Qual a sua avaliação da conjuntura mundial e nacional, quanto à crise de 2008-2009? A economia estabilizou-se realmente, apesar dos países europeus mais fragilizados, como a Irlanda?
A população européia paga o custo do mega-financiamento do capital bancário e financeiro detonador da crise. Irlanda, Grécia, Espanha, Portugal, Inglaterra, Itália sofrem o peso de radicalização estratégica do confisco de conquistas e direitos já acelerado quando da contra-revolução neoliberal. À exceção da Grécia, a resposta operária tem sido fraca, devido à fragilidade do mundo do trabalho e à falta de política alternativa a essa neobarbarização social geral.
As políticas de austeridade − enormes cortes de salários, de investimentos, gastos sociais − minam a frágil retomada da produção no Velho Mundo. Realidade que golpeará também a Alemanha, que exporta sobretudo para a União Européia. É real o perigo de uma segunda onda recessiva, com os governos nacionais agora incapazes de financiar novas medidas anticíclicas.
Com a fragilidade econômica USA, a retomada da crise na Europa teria fortes reflexos na China, com conseqüências para a economia brasileira, dependente da exportação de commodities para o mercado oriental. Em tal cenário, os trabalhadores brasileiros perderiam, em um piscar de olhos, as migalhas obtidas no passado período de bonança.
Paulo Bernardo, ministro do Planejamento, justifica com o alegado déficit da Previdência o não aumento dos benefícios acima do mínimo. Propõe também política fiscal com despesas correntes primárias − previdência, salários do funcionalismo, assistência social etc. − crescendo menos que o PIB. Devemos esperar duras restrições aos gastos sociais?
Também no Brasil quem paga as liberalidades governamentais com o grande capital são os trabalhadores e a população. Também aqui já se iniciou a retirada das medidas anticíclicas: aumento da taxa de juro; acréscimo do depósito bancário compulsório; maior exigência para empréstimos de longo prazo; reajuste draconiano do salário mínimo etc. Certamente 2011 será ano de rigor, ainda mais que se espera que a provável expansão econômica minimize as conseqüências do aperto geral. Em 2012, haveria maior liberalidade, devido às eleições municipais.

--

• Problemas a resolver:
- a) No trecho sobre a crise econômica, qual país é apontado como exceção à fraca resposta operária na Europa?
- b) Dê sequência ao trecho sobre a crise econômica a partir da última frase apresentada.
Os dados que vêm depois deste ponto são um material à parte, sem relação com o trecho.

• Dados extraídos:

--

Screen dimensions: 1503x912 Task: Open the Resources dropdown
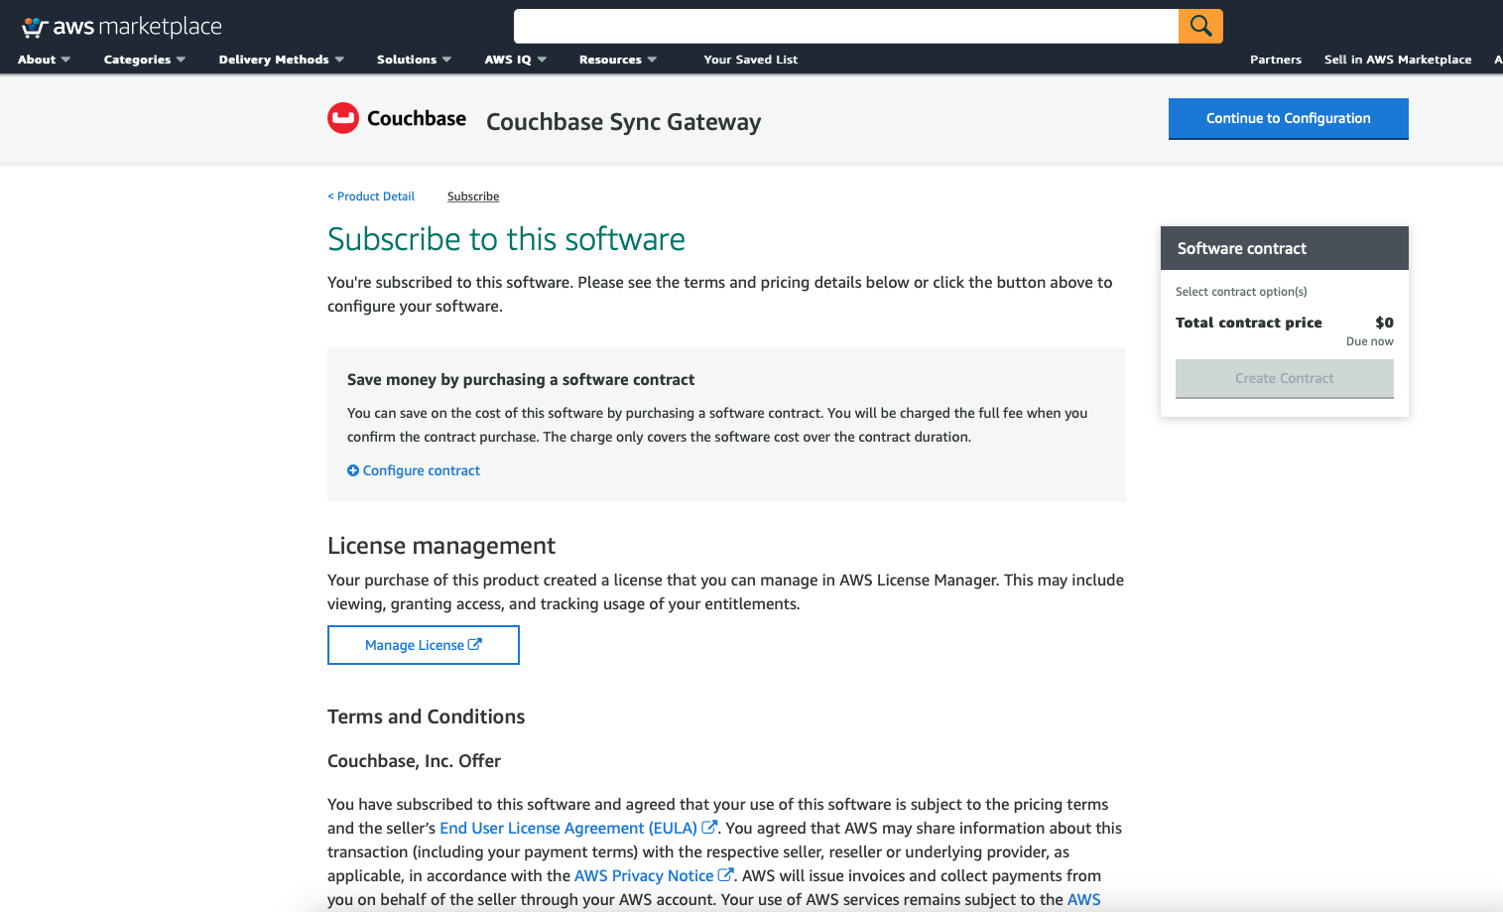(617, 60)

--

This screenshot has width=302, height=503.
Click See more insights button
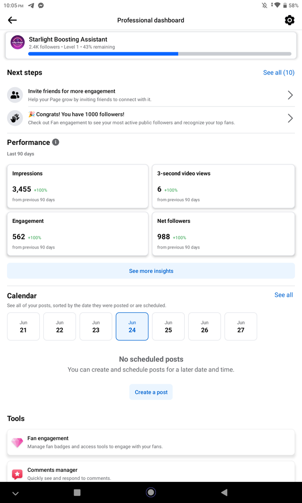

--

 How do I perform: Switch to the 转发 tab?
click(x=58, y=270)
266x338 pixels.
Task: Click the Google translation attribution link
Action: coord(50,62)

--

• Respostas por tarefa:
- a) A Grécia.

- b)
A bancada do PT, PMDB e partidos governistas cresceu e a do PSDB e DEM encolheu. A maioria governamental facilitará um desmonte de direitos sociais ou há uma remota chance de que avancem iniciativas progressistas − reforma agrária, direitos sociais e democráticos?
A senhora Dilma Rousseff ajoelhou-lhe e pediu perdão pela passada defesa do direito de interrupção da gravidez indesejada, dos direitos dos homossexuais, do direito ao laicismo. Seu governo já está se movendo para trazer o abjeto Joseph Ratzinger ao Brasil, em 2012, a fim de consolidar a vergonhosa aliança explícita com os setores religiosos integralistas e não integralistas. Será uma mulher e ex-combatente que manterá no garrote da arbitrariedade esse direito democrático da mulher e a reivindicação da punição dos criminosos da ditadura!
Como nos últimos anos, será o PT − abraçado ao PMDB − que governará em nome do grande capital, com a certeza do apoio do PSDB e DEM, quando a pauta anti-social exigir. Talvez a única grande diferença entre o ex-presidente e a atual é que a senhora Dilma Rousseff não tem base social histórica para preservar.
Como o Brasil enfrentaria nova crise econômica, como a de 2008? Ela seria mais difícil de ser contornada sem Lula, já que Dilma Rousseff não tem a mesma experiência e prestígio político?
Não creio que o senhor Lula da Silva tenha contribuído pessoalmente para contornar a crise. A economia do Brasil foi golpeada relativamente menos devido a razões estruturais e conjunturais, nem sempre positivas. Não tínhamos créditos imobiliários podres, pois a população não tem condições para financiar a moradia; não havia exposição das finanças familiares, devido à baixa renda popular; possuíamos fortes bancos estatais. Sobretudo, a valorização do real, devido aos juros altos, recuara as exportações industriais e crescera as de commodities, direcionadas fortemente para a China, que manteve seu dinamismo.
Nossa situação hoje é talvez pior para enfrentar uma nova crise − cresceu o endividamento familiar, com o escandaloso crédito consignado e a expansão do uso do cartão de crédito, que talvez chegue em 2011 a uns 26% dos gastos familiares.
Aumentaram drasticamente os gastos com a subvenção do crédito ao setor produtivo, sobretudo via BNDES. A valorização do real mina a economia. É crível que a senhora Dilma Rousseff encontre condições piores, no caso de nova recessão.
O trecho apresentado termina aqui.